Compositional Shape Analysis with Shared Abduction and Biabductive Loop Acceleration (Extended Version)

TL;DR

This paper enhances biabduction-based shape analysis by introducing shared abduction and biabductive loop acceleration, improving precision and efficiency in verifying complex linked data structures.

Contribution

It proposes a novel shared abduction framework and biabductive loop acceleration with shape extrapolation, addressing key limitations in prior shape analysis techniques.

Findings

Improved analysis precision and efficiency.

Enhanced handling of list-like data structures.

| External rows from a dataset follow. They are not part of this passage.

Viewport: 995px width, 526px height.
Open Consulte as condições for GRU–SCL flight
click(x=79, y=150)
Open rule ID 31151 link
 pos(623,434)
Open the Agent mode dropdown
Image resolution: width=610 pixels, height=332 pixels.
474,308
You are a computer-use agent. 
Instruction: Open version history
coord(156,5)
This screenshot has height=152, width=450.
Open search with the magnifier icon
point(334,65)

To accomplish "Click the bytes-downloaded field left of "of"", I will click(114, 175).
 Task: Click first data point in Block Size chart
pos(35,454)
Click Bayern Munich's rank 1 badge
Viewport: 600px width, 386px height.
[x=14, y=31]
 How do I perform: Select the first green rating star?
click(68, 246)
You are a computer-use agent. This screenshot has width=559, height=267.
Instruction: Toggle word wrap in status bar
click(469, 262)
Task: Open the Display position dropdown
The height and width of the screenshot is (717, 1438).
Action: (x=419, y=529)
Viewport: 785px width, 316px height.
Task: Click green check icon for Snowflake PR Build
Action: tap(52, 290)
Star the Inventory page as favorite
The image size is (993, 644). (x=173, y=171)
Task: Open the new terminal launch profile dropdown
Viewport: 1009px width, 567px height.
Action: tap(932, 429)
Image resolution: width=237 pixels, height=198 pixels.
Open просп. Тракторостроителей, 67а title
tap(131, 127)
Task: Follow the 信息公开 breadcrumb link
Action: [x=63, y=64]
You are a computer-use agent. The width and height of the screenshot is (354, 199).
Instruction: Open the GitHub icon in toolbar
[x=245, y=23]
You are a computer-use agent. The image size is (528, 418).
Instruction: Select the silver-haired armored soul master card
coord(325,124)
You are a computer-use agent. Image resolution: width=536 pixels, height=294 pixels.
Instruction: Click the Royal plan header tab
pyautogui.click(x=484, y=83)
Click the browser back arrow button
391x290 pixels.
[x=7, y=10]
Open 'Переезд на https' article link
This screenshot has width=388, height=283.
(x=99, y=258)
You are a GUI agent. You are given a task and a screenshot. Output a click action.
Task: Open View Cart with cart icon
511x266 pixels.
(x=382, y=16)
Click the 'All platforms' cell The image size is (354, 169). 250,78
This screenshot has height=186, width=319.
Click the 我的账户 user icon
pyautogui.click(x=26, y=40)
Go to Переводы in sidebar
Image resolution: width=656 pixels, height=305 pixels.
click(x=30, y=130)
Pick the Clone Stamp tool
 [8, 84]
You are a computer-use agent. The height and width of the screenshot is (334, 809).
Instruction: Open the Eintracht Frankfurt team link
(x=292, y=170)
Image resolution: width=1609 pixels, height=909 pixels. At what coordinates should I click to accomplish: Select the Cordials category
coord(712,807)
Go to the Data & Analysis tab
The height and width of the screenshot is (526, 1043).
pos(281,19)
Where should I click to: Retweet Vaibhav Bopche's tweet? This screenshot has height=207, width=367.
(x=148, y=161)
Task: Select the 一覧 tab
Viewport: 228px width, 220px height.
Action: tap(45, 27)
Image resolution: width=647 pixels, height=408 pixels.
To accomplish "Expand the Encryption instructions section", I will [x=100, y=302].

Experimental results show better performance over prior methods.

Abstract

Biabduction-based shape analysis is a compositional verification and analysis technique that can prove memory safety in the presence of complex, linked data structures. Despite its usefulness, several open problems persist for this kind of analysis; two of which we address in this paper. On the one hand, the original analysis is path-sensitive but cannot combine safety requirements for related branches. This causes the analysis to require additional soundness checks and decreases the analysis' precision. We extend the underlying symbolic execution and propose a framework for shared abduction where a common pre-condition is maintained for related computation branches. On the other hand, prior implementations lift loop acceleration methods from forward analysis to biabduction analysis by applying them separately on the pre- and post-condition, which can lead to imprecise or even unsound acceleration results that do not form a loop invariant. In contrast, we propose biabductive loop acceleration, which explicitly constructs and checks candidate loop invariants. For this, we also introduce a novel heuristic called shape extrapolation. This heuristic takes advantage of locality in the handling of list-like data structures (which are the most common data structures found in low-level code) and jointly accelerates pre- and post-conditions by extrapolating the related shapes. In addition to making the analysis more precise, our techniques also make biabductive analysis more efficient since they are sound in just one analysis phase. In contrast, prior techniques always require two phases (as the first phase can produce contracts that are unsound and must hence be verified). We experimentally confirm that our techniques improve on prior techniques; both in terms of precision and runtime of the analysis.